Work to complete
For each entry below, copy the text exactly and leave out any picture.

BEGIN Provided data

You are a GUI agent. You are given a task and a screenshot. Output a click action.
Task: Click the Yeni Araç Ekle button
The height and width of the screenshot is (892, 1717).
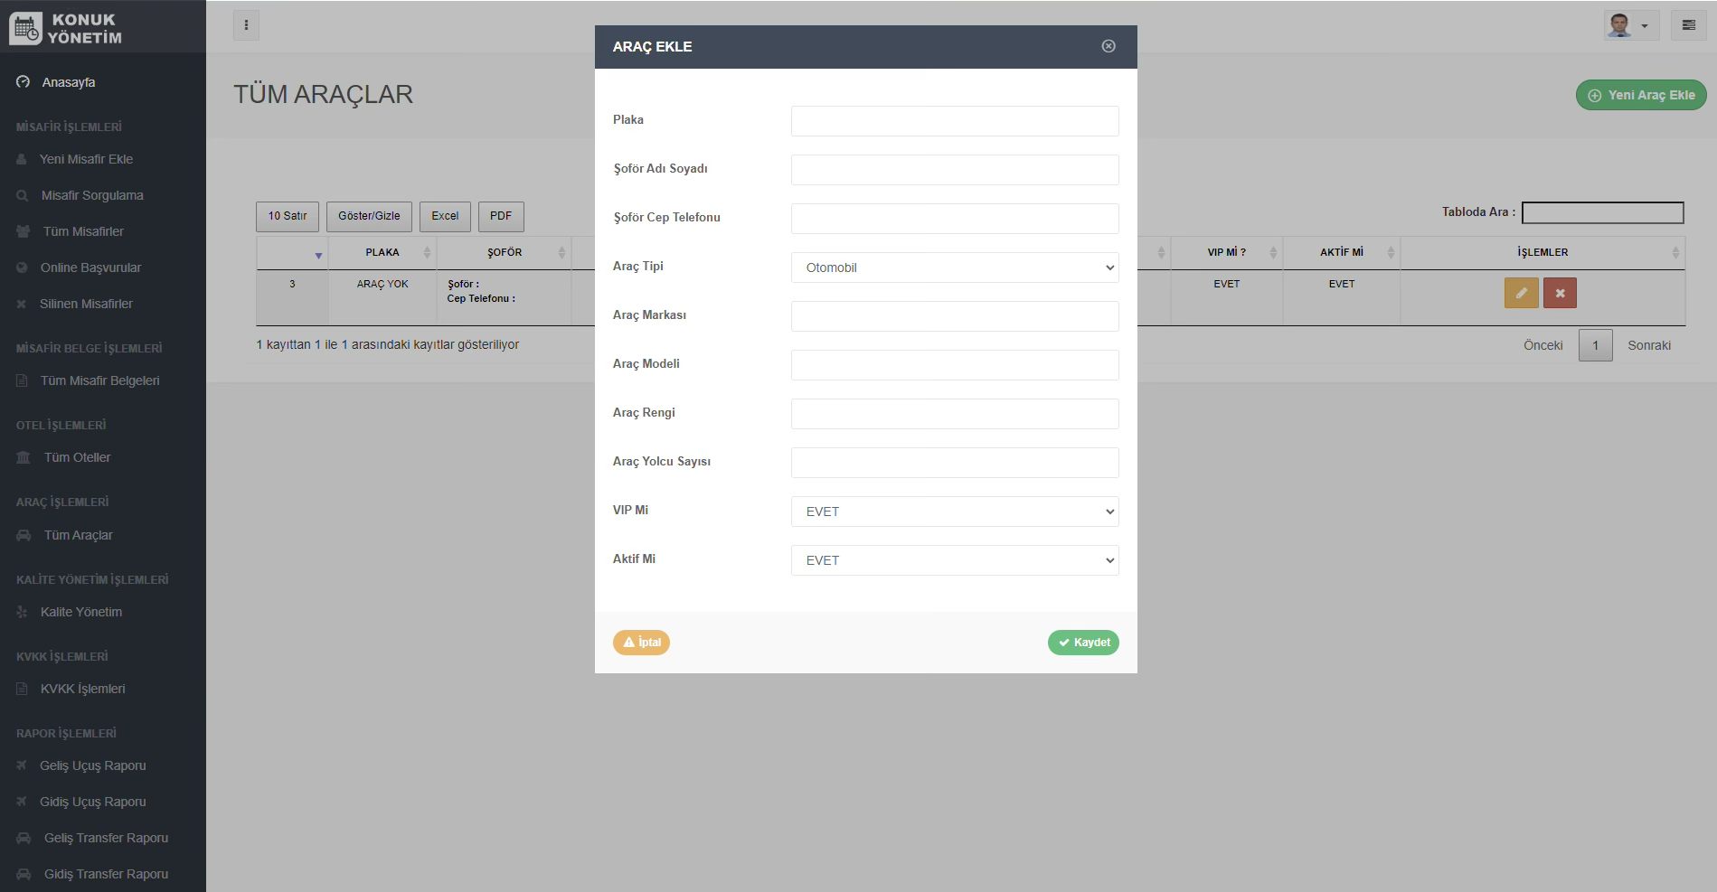1640,95
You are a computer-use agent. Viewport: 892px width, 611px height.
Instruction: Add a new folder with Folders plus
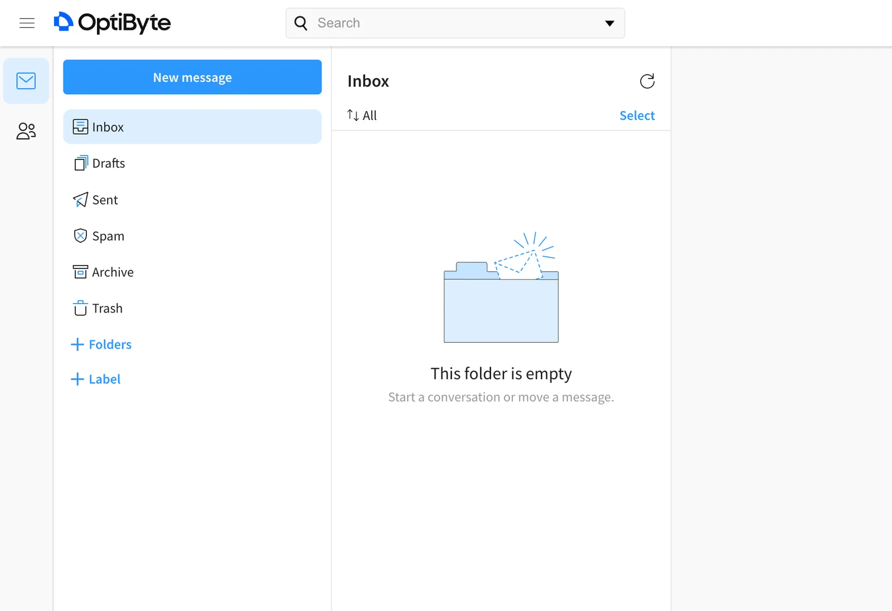coord(101,344)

END Provided data

Written answer
You are a GUI agent. You are given a task and a screenshot. Output a click action.
Task: Click the Yeni Araç Ekle button
The height and width of the screenshot is (892, 1717).
1640,95
You are a computer-use agent. Viewport: 892px width, 611px height.
Instruction: Add a new folder with Folders plus
coord(101,344)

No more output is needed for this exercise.